Entries on locating words and elements:
#####
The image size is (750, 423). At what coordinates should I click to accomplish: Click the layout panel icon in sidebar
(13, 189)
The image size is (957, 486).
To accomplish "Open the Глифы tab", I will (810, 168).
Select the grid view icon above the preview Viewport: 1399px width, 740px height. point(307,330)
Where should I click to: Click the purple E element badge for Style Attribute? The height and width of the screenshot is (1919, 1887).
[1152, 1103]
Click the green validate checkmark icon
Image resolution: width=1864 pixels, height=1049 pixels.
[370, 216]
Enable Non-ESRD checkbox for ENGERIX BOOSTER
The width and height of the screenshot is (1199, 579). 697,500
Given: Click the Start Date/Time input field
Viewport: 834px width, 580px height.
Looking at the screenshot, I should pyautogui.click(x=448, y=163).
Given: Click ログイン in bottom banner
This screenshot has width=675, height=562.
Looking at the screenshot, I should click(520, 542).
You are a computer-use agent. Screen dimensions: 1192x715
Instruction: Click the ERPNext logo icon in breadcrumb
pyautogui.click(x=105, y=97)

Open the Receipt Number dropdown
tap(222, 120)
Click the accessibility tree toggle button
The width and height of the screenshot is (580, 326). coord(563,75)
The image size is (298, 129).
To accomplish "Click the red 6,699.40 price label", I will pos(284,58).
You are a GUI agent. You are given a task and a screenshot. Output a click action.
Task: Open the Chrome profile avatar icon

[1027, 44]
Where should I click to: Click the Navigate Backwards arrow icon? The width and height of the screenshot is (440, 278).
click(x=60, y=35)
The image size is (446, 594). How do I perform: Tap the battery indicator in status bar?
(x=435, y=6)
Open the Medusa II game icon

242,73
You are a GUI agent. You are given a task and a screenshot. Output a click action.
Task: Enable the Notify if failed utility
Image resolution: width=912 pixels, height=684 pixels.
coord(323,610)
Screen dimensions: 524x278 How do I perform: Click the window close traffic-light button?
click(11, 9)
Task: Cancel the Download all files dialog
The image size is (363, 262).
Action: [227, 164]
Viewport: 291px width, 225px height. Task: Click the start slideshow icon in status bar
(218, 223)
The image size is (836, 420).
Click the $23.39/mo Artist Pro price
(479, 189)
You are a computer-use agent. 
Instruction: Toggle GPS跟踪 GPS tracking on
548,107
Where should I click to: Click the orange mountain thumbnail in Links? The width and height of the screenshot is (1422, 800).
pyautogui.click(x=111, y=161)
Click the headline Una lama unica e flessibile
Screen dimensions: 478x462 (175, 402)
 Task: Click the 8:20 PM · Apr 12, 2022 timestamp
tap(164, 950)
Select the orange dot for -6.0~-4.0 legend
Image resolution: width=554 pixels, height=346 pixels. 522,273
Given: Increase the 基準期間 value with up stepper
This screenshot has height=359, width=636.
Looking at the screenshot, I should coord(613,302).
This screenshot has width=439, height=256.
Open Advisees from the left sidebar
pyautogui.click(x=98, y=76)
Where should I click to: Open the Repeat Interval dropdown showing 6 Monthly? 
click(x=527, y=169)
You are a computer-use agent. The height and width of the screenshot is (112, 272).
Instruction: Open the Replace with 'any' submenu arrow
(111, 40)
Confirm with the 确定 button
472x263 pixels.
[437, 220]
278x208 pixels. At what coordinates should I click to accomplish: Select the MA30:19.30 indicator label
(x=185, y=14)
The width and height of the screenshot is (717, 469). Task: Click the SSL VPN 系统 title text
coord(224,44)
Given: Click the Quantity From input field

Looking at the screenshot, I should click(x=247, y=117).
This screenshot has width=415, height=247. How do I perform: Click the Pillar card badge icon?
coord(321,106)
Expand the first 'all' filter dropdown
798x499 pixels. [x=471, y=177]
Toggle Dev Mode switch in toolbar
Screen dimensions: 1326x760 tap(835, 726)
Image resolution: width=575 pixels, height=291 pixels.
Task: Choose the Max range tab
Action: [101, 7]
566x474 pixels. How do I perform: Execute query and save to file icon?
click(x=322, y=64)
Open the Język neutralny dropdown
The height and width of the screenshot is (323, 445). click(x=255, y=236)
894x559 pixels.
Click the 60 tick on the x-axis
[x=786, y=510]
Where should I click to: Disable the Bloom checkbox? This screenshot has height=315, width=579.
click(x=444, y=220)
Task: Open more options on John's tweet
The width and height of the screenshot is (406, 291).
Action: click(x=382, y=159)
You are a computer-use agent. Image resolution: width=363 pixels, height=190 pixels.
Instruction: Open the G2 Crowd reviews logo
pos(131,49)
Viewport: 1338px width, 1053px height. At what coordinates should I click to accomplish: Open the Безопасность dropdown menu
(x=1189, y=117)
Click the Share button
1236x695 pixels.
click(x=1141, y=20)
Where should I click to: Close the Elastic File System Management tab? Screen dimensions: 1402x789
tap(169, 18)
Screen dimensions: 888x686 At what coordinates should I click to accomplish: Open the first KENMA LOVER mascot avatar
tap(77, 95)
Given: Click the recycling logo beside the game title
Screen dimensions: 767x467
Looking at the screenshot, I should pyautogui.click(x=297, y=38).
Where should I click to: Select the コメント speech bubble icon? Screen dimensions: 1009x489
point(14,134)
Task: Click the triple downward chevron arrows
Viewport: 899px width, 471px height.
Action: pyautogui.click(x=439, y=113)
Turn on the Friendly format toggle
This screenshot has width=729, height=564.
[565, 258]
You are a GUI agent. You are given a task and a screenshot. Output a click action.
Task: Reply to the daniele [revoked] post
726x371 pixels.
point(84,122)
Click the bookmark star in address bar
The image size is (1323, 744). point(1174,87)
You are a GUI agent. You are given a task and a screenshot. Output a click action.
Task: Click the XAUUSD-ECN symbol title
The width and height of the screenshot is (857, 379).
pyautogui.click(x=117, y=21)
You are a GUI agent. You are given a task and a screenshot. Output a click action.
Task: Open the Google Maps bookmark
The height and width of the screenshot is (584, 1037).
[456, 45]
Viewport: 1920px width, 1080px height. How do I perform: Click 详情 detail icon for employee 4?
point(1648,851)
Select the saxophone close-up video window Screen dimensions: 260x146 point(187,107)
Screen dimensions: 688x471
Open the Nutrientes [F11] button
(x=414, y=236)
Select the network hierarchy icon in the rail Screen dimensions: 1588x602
#####
WRITTEN EXERCISE: Rescale the records from the start through the line containing "Select the grid", inclusive, by rewriting those lines in full with their requests. Multiply every click coordinate in the answers by 2.15 and round each one to a whole number, with halves rounded up.

RESULT FOR THIS TASK:
The image size is (750, 423). At what coordinates should I click to accomplish: Click the layout panel icon in sidebar
(28, 406)
The image size is (957, 486).
To accomplish "Open the Глифы tab", I will (1742, 361).
Select the grid view icon above the preview Viewport: 1399px width, 740px height. point(660,710)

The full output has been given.